**本文:**
++++++++++++++++++++

本会議会議録
委員会補足文書
令和6年11月人口減少社会課題対応特別委員会
流通経済大学流通情報学部 教授 矢野裕児氏 【 意見陳述 】 発言日: 11/25/2024 会派名: |
○矢野裕児氏
流通経済大学の矢野でございます。今日はよろしくお願いいたします。
今日は物流環境変化と物流改革に向けての今後の対応ということでお話しさせていただきます。
大きく6つほどお話しさせていただきます。物流を取り巻く現状と課題、それからまさしく今言われている物流2024年問題とその影響、そしてこれに対応して物流を何とか適正化したいと政府あるいは都道府県がいろいろな形で動いていますのでその動向についてお話をします。そして、物流革新と言われる中でどういうことを考えなくてはいけないか、もう1つ、生活者自体がいろいろ意識を変えていく、行動変容していかなくてはいけないというところが重要となっています。その辺のアンケート調査結果も含めて少しお話しさせていただき、最終的にまとめという形でお話しさせていただきます。
物流を取り巻く現状と課題ということで、物流危機が言われます。2017年ぐらいに宅配危機と言われました。いわゆる宅配便がパンクしてしまうと。特にネット通販が需要拡大に対してなかなか運び切れないということで、そのときに宅配危機がまず起きたんですが、その後物流全体が危機的状態だと言われ始めました。これは、物流需要が増えていくのに対してドライバー不足が発生しているためになかなか供給側が間に合わないという事態ですが、結局は荷物を運ぼうとしても運べないあるいは遅延するという事態が発生する、これが物流危機の状態です。
現状としては、基本的には皆様方がこの荷物を運びたいと言ったときに、いや、今は無理ですと断られることはあまりないのではないかと思います。そういうことは今ほとんど発生していないんですが、少し遅延する、明日配送は無理ですなどという話はちょっと出てきていますけど、いずれにせよ今まではすぐに運んでもらえる、あるいはすぐに明日というような形でもできた。これがなかなか難しくなってきている。これが物流危機の状況ということになります。
こういうことは今までも実は何回かあったんですね。需要がどんどん急拡大したときに供給が間に合わないことは高度経済成長期あるいはバブル経済のときも起きました。さらには、割かし最近の例で、2013年度後半に相当深刻なドライバー不足が発生しました。
これは、2014年度4月から消費税を値上げすることで駆け込み需要が大きく発生して、需要が急拡大したために間に合わなくなり、あちこちで全くトラックがない事態が発生しました。

++++++++++++++++++++

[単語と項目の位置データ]
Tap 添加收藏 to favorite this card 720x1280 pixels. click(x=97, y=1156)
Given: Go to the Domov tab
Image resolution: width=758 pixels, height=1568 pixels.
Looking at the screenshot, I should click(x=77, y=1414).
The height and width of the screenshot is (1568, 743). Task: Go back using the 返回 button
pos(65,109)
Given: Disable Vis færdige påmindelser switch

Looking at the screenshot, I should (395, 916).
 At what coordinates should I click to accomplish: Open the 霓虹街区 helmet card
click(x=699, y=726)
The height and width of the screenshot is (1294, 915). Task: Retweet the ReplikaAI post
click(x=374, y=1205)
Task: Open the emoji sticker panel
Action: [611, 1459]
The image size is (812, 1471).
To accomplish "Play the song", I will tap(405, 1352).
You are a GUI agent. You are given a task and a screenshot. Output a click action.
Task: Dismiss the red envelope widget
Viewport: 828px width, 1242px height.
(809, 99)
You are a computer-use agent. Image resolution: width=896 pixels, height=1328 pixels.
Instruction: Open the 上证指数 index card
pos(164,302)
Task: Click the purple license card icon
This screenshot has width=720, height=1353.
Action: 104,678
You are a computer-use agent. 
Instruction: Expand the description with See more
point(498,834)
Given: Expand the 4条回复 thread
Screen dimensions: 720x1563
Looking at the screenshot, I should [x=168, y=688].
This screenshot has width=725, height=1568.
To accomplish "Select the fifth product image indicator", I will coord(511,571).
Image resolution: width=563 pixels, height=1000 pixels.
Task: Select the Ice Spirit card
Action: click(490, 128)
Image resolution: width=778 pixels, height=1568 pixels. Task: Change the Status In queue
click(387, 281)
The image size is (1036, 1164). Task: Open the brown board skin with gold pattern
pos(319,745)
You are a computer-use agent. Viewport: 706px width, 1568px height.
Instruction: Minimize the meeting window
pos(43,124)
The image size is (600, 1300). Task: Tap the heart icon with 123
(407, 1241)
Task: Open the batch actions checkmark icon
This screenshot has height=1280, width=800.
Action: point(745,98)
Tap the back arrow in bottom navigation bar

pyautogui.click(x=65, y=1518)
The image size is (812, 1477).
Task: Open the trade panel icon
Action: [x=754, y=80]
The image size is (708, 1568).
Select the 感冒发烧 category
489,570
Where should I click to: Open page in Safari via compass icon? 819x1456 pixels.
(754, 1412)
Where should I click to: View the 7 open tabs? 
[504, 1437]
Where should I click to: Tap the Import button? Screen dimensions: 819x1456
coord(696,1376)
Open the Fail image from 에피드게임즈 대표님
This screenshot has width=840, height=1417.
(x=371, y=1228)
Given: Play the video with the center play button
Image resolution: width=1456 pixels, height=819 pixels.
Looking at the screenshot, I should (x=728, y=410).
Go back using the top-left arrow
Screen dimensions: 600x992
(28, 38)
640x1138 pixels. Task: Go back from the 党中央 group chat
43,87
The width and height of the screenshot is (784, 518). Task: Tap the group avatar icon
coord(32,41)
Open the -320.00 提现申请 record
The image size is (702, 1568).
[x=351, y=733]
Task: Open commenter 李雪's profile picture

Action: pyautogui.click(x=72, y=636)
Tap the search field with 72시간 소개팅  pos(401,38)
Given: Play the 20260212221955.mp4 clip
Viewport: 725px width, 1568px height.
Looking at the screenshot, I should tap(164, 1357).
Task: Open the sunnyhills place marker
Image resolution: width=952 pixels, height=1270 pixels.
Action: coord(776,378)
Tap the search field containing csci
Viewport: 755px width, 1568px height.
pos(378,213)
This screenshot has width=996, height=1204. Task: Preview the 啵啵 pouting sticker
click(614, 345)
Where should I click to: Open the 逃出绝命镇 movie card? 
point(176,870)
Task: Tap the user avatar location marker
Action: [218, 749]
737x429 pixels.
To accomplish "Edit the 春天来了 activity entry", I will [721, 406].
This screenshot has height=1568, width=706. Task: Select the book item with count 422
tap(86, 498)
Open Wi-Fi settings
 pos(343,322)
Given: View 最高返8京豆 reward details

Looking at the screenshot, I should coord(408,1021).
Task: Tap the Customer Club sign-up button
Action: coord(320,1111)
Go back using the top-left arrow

++++++++++++++++++++

**課題 1:** 次の(a)〜(c)が本文と一致するかを判定し、それぞれ「はい」か「いいえ」で答えたうえで、決め手となる本文の語句を引用してください。(a) 宅配危機と言われたのは2017年ぐらいである。(b) 2013年度後半のドライバー不足は、2014年度4月からの消費税値上げに伴う駆け込み需要によって起きた。(c) 現状では、荷物を運びたいと言っても断られることがよくある。
**課題 2:** 行データのうち、「640x1138 pixels. Task: Go」を含む行から「click(614, 345)」を含む行まで（両端を含む）を、「番号」と「内容」の2列からなるMarkdownの表に並べてください。空行は除いてください。
本文と行データは、互いに関係のない別々の資料です。

**解答 1:**
(a) はい。「2017年ぐらいに宅配危機と言われました。」
(b) はい。「2014年度4月から消費税を値上げすることで駆け込み需要が大きく発生して、需要が急拡大したために間に合わなくなり」
(c) いいえ。「いや、今は無理ですと断られることはあまりないのではないかと思います。」

**解答 2:**
| 番号 | 内容 |
|---|---|
| 1 | 640x1138 pixels. Task: Go back from the 党中央 group chat |
| 2 | 43,87 |
| 3 | The width and height of the screenshot is (784, 518). Task: Tap the group avatar icon |
| 4 | coord(32,41) |
| 5 | Open the -320.00 提现申请 record |
| 6 | The image size is (702, 1568). |
| 7 | [x=351, y=733] |
| 8 | Task: Open commenter 李雪's profile picture |
| 9 | Action: pyautogui.click(x=72, y=636) |
| 10 | Tap the search field with 72시간 소개팅  pos(401,38) |
| 11 | Given: Play the 20260212221955.mp4 clip |
| 12 | Viewport: 725px width, 1568px height. |
| 13 | Looking at the screenshot, I should tap(164, 1357). |
| 14 | Task: Open the sunnyhills place marker |
| 15 | Image resolution: width=952 pixels, height=1270 pixels. |
| 16 | Action: coord(776,378) |
| 17 | Tap the search field containing csci |
| 18 | Viewport: 755px width, 1568px height. |
| 19 | pos(378,213) |
| 20 | This screenshot has width=996, height=1204. Task: Preview the 啵啵 pouting sticker |
| 21 | click(614, 345) |